We introduce Deep QP Safety Filter, a fully data-driven safety layer for black-box dynamical systems. Our method learns a Quadratic-Program (QP) safety filter without model knowledge by combining Hamilton-Jacobi (HJ) reachability with model-free learning. We construct contraction-based losses for both the safety value and its derivatives, and train two neural networks accordingly. In the exact setting, the learned critic converges to the viscosity solution (and its derivative), even for non-smooth values. Across diverse dynamical systems -- even including a hybrid system -- and multiple RL tasks, Deep QP Safety Filter substantially reduces pre-convergence failures while accelerating learning toward higher returns than strong baselines, offering a principled and practical route to safe, model-free control.

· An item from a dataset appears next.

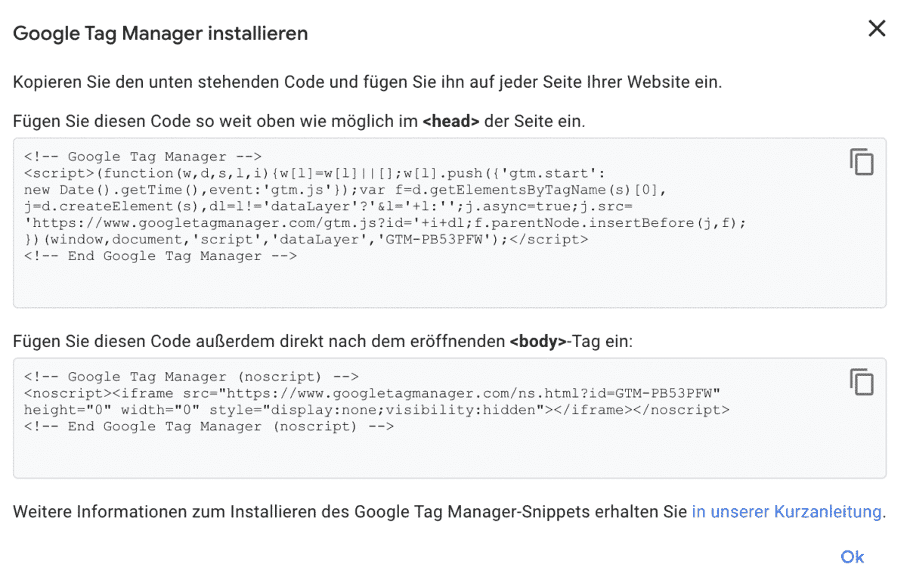
Task: Confirm the dialog with Ok
Action: click(852, 557)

翻译：本文提出深度 QP 安全过滤器，一种用于黑盒动力系统的完全数据驱动的安全层。我们的方法通过将 Hamilton-Jacobi (HJ) 可达性与无模型学习相结合，在无需模型知识的情况下学习一个二次规划 (QP) 安全过滤器。我们为安全值及其导数构建了基于收缩的损失函数，并相应地训练两个神经网络。在精确设定下，即使对于非光滑值，学习到的评价器也能收敛到粘性解（及其导数）。在多种动力系统（甚至包括混合系统）和多个强化学习任务中，深度 QP 安全过滤器显著减少了收敛前的失败，同时比强基线更快地学习到更高的回报，为安全、无模型的控制提供了一条原则性且实用的路径。